Pre-Game Routines

Consistent preparation equals consistent performance.

A more consistent preparation routine before playing, has a significant influence on your performance, from a psychological perspective. 

On the day of your game / competition / event, there is not guarantee that you will feel 100% when you wake or that the gaming conditions will also be 100% idyllic. Therefore, having gone through your routine (which you have improved and adapted) it helps to bring a greater level of confidence and control over your thoughts on the situation.  

How do I begin?           

Here are some questions which will help you to consider the functionality of your pre-performance routine: 

-       What is your idyllic frame of mind? 

-       Feelings: How do you like to feel pre-game? 

-       What things do you need to think about to get focused? 

-       How often do you get into this right on a game day? 

If you have previously thought about these questions then have a think about your confidence levels in creating these feelings, mindset and build-up. 

When you know that you have a good pre-game preparation then you will be more likely to get a better and more consistent performance. When you have greater control of your thoughts and the things you have control over, rather than the circumstance, venue, conditions or opposition, then you are mentally prepared to deliver a high level of performance on any day, leading to an increase in confidence. There will be no hoping that you aren’t ready, just knowing that you are. 

Get and Stay in Control 

When creating these routines, have a think whether all aspects of them are controllable and not dependable on anything external so that you will have a consistent routine and have no anxieties that about a loss in control. When you are having a great performance, you are likely to feel fully in control, so this needs to start with the pre-performance routine. 

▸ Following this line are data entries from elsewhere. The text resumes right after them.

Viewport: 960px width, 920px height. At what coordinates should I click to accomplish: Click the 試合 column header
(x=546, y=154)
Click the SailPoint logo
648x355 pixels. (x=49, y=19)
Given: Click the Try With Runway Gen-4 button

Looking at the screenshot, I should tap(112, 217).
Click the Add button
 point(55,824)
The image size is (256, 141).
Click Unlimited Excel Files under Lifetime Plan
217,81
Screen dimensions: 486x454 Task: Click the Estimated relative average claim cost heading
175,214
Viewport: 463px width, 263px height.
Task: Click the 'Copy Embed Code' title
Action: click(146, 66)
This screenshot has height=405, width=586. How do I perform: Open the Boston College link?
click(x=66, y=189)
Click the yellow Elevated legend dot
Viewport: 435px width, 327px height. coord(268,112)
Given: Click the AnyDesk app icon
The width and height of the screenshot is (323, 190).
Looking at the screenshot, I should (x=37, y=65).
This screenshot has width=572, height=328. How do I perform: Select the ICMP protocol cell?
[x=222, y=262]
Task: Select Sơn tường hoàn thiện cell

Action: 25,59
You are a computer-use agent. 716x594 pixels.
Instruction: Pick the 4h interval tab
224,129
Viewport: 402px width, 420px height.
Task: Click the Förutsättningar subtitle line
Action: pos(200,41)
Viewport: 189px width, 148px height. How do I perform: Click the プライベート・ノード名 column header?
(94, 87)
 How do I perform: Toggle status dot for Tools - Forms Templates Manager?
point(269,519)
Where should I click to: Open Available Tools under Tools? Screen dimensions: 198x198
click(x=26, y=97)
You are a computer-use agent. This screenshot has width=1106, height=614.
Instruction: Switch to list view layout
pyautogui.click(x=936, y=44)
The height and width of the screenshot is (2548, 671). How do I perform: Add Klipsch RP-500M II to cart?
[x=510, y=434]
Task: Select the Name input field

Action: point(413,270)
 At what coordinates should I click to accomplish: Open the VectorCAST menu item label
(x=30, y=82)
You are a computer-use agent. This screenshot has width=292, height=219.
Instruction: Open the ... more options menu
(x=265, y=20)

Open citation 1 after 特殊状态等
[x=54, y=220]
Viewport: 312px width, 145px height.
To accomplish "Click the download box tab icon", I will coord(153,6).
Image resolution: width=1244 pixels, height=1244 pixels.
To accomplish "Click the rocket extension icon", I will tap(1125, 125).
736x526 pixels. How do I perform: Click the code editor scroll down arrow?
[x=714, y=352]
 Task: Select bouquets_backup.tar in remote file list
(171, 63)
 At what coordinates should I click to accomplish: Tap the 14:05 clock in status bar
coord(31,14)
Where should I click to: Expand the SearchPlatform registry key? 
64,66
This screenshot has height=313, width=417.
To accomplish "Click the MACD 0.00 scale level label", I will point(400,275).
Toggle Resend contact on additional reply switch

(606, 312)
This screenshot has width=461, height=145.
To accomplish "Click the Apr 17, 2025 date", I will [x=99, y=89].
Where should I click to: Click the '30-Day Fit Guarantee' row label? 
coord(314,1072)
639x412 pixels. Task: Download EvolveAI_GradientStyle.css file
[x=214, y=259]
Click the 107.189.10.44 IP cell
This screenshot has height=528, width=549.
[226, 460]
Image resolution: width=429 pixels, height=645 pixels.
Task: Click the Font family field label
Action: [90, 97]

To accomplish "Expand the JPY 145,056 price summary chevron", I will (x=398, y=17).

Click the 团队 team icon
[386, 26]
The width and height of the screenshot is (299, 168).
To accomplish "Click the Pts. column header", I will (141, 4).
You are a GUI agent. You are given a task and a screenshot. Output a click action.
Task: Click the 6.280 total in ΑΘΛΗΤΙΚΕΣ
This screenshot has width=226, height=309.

This idea of control and choosing what you would like to do is revealed successfully in the way you warm-up and doing what makes you feel greater prepared technically and physically. Have a think about your pre-games chats, when they take place and the kind of things you like to focus on.  

Individually speaking, here are some more questions to think about: 

-       What decisions can you make now that would bring about greater consistencies from a mentality perspective?

-       When do you use your pre-game visualisation to instil the plan for how you are going to have a successful performance?  

-       What type of music are you going to listen to and when, to get you hyped up or relaxed? 

-       When are you going to think about the tactics or the plan and what time are you going to have the last look at it? 

This may seem quite commonsensical and common practice for many athletes to get your body and mind ready to compete. The aim of these questions is to get you thinking about your consistency and how you apply your pre-performance strategies with respect to you controlling your mind and thoughts when it really matters. 

No matter the training session or event you are practicing for, your mental state and your thought control is an important consideration. If you continue to control your mental state, you will be able to perform to the standard you perceive as your ‘best’ and create the aforementioned consistency.

A preperformance would be different from one athlete to the next as everyone likes to prepare in a different way, the type of sport and their lifestyle. 

 Some athletes may find value from a pre-performance routine lasting a whole day (particularly those who have lots of preparation and logistics to think about). Other athletes will prefer one which lasts only a couple of minutes. 

 A non-professional rugby player who plays on the weekend may be comfortable in the setting and therefore have low levels of anxiety meaning their routine might just include a their warm up, a specific preferred drink and a mental skill, lasting around 15-20 minutes. The more their routine is practiced and repeated the more valuable it becomes. 

Some further areas to consider are: 

-       The last training session: Do I want to exercise the day prior to the game and if so what and how much? 

-       Bag Pack: when will I prepare the bag? Do I need a checklist? Have I broken any equipment recently? Where do I store it prior or during competition? Where do I keep anything of value?

-       Travel: How will I get there? Have I checked my route? Where am I going? Who am I going with? Where do I park, and the cost of it?

-       Food: What do I consume the day or night before playing? What do I prefer to eat for breakfast? Could I get these foods near where I am competing? What time do I need to eat? Do I need to pay for breakfast? 

-       Mental skills: Which Mental skills will I use in my routine? E.g. imagery script and self-talk.